Top of SOURCE RECORDS

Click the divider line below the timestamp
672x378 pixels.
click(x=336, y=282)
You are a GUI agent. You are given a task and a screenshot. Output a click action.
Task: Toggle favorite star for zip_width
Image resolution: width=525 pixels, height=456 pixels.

Bottom of SOURCE RECORDS

EXERCISE AIM: Write the entries out again exactly.

WRITTEN RESPONSE:
Click the divider line below the timestamp
672x378 pixels.
click(x=336, y=282)
You are a GUI agent. You are given a task and a screenshot. Output a click action.
Task: Toggle favorite star for zip_width
Image resolution: width=525 pixels, height=456 pixels.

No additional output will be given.